Work item | In the records below, count every line where the string "will" appears, and reply with the count only.

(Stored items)
______

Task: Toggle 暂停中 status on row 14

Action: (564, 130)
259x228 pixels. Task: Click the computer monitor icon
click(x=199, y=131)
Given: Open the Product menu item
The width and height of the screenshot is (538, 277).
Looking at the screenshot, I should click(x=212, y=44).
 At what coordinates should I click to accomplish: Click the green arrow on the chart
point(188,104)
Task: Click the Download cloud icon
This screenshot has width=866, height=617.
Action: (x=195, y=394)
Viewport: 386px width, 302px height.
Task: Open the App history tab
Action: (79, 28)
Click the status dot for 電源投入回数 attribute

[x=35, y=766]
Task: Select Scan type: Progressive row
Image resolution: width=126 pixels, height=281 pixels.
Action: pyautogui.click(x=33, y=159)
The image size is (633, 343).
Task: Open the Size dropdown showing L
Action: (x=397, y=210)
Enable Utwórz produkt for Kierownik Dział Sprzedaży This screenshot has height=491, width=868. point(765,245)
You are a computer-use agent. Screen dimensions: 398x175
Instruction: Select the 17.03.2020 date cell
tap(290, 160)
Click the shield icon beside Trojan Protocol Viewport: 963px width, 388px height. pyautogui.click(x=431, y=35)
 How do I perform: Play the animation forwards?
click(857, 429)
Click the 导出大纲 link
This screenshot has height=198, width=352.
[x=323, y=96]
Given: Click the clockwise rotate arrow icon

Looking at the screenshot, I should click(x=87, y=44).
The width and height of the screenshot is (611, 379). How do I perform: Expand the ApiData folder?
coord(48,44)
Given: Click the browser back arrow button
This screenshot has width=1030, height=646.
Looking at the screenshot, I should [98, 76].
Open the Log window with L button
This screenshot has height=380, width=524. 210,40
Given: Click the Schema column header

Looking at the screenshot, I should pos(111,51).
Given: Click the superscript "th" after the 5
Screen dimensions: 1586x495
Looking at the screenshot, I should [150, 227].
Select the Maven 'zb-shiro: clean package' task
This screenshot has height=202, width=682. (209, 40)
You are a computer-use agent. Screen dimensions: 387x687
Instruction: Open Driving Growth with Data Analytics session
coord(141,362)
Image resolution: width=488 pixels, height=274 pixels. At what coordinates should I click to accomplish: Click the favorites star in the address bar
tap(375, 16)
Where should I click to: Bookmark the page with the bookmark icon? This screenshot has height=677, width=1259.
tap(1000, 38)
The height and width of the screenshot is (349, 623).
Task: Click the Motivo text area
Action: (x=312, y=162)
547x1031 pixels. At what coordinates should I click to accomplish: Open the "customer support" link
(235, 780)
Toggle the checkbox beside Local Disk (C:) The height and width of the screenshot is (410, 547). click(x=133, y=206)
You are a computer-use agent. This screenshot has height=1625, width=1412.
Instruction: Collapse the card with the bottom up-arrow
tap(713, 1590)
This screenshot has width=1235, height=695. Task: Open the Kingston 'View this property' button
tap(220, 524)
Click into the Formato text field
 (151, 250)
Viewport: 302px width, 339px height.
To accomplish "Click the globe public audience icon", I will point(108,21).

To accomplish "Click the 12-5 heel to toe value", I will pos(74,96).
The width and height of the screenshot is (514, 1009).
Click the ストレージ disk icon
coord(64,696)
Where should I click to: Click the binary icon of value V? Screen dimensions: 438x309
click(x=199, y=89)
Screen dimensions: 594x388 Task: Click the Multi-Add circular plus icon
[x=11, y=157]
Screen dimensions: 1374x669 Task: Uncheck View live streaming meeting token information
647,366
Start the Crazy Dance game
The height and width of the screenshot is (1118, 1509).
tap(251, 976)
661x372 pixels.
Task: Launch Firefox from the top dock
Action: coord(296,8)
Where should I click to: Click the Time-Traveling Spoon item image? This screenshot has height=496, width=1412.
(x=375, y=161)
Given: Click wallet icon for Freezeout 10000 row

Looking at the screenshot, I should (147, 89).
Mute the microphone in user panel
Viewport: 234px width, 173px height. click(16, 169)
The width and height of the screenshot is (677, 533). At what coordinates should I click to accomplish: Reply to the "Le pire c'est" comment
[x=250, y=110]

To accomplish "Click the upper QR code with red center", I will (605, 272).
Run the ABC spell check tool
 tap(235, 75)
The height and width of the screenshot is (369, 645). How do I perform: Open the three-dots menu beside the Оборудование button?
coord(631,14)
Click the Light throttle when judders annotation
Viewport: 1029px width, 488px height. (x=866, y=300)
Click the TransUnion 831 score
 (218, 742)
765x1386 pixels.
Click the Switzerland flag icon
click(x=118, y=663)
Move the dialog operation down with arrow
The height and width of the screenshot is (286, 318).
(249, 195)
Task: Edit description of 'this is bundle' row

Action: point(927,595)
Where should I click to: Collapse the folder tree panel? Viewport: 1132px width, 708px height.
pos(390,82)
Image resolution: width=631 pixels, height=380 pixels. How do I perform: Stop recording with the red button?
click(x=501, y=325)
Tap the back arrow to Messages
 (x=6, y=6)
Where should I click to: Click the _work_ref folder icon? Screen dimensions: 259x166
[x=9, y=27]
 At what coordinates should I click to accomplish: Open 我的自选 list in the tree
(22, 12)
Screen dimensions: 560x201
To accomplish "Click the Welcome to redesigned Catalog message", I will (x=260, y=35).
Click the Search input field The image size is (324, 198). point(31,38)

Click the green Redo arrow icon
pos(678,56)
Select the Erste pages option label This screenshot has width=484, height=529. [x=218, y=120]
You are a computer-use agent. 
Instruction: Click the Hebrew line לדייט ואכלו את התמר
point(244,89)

______

Task result | 4